Coyle, however, is initially content with showing us his fundamentals. His spirited blues guitar on “God, I Miss You” is perfect accompaniment for this short portrayal of longing, but the introduction of banjo helps ratchet up the emotional intensity. The song has a chorus worthy of many pop rock offerings and packs considerable punch. “Phase of the Moon” is a turn towards stolidly folk territory and perhaps the album’s most traditional offering. Coyle makes use of traditional imagery and marries it with disarmingly personal lines that lay bear his sincerity. The guitar melody isn’t particularly sophisticated, but Coyle adds a small turn during the instrumental breaks that helps give it further understated eloquence. “The Difference” begins as a straight-ahead folk number, but there’s a little bounce in the playing that hints at its next destination. Backing vocals soon enter with a 1950’s doo-wop style chorus and this becomes an appealing, though unspectacular, surprising pastiche of an unexpected style.
“Hey There Mama” doesn’t work thanks to a divided character that attempts reconciling two distinctly different approaches. Coyle tries alternating a monologue about his father’s death and the lessons he learned with a sleek blues track that bears no apparent relation to the voice-over. “Surrounded” finds Coyle deftly pivoting back towards the album’s earlier aesthetic. The song’s melodic guitar figure helps carry another superb display of Coyle’s generous and emotive singing.

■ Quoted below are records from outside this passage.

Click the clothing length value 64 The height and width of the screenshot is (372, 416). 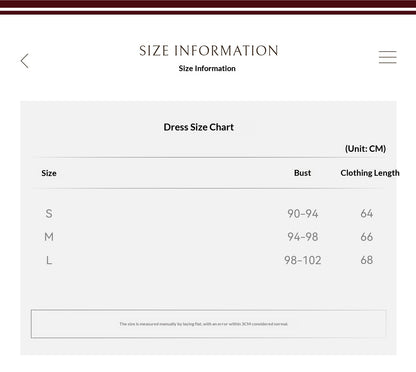point(367,214)
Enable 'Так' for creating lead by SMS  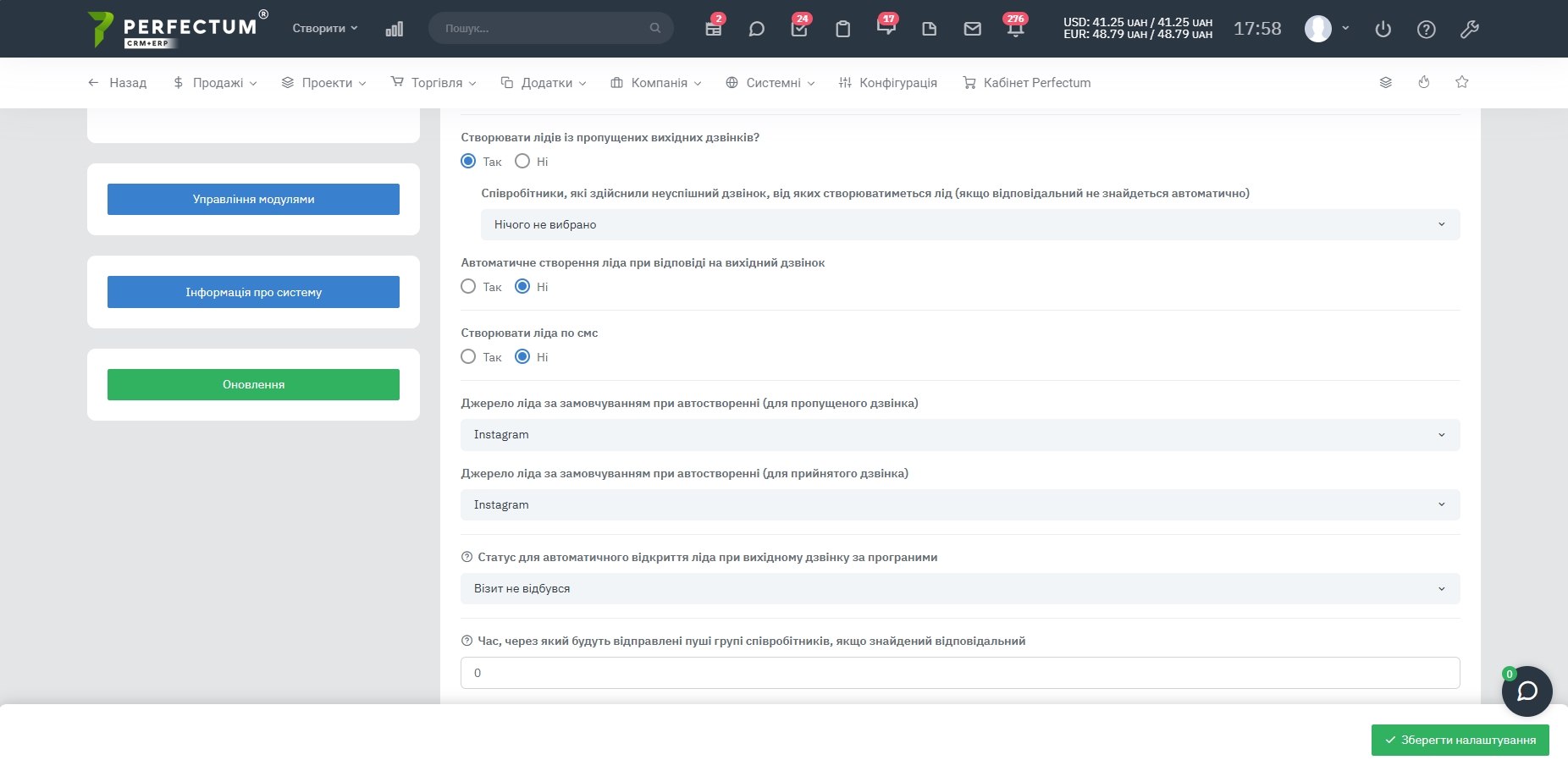click(x=468, y=356)
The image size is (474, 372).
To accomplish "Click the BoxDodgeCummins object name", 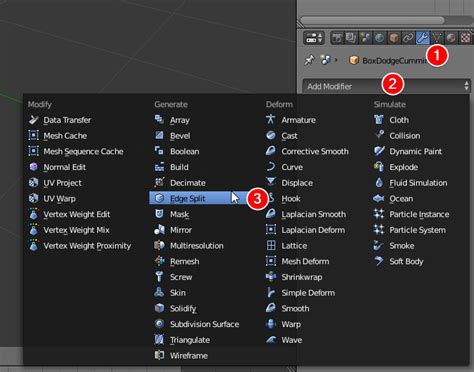I will 394,61.
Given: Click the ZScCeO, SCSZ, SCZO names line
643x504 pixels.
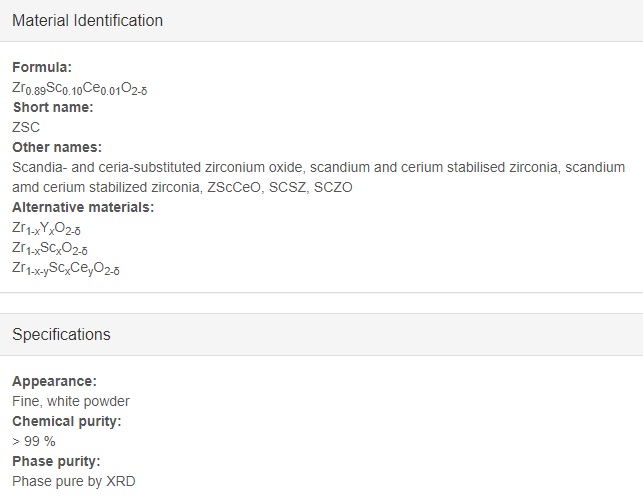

The EP concludes with “Nightclub Towns”, a funny and often well-written paean to the far-flung locales he’s hit as a touring musician has a rougher edge than the EP’s earlier songs and plumes of flaming electric guitar lash out at unexpected moments. Coyle gets a little too fancy for his own good as a performer when he decides to filter his vocals through special effects gimmickry, but it doesn’t sink things altogether.
Perfect Word Perfect Beat is a reminder of the life still present in Americana forms like country, folk, and blues. Moreover, its evidence of a young songwriter’s growing skill and confidence further charged with the thrilling spectacle of hearing him reach for effects he can’t quite reach but delighting in his daring and effort.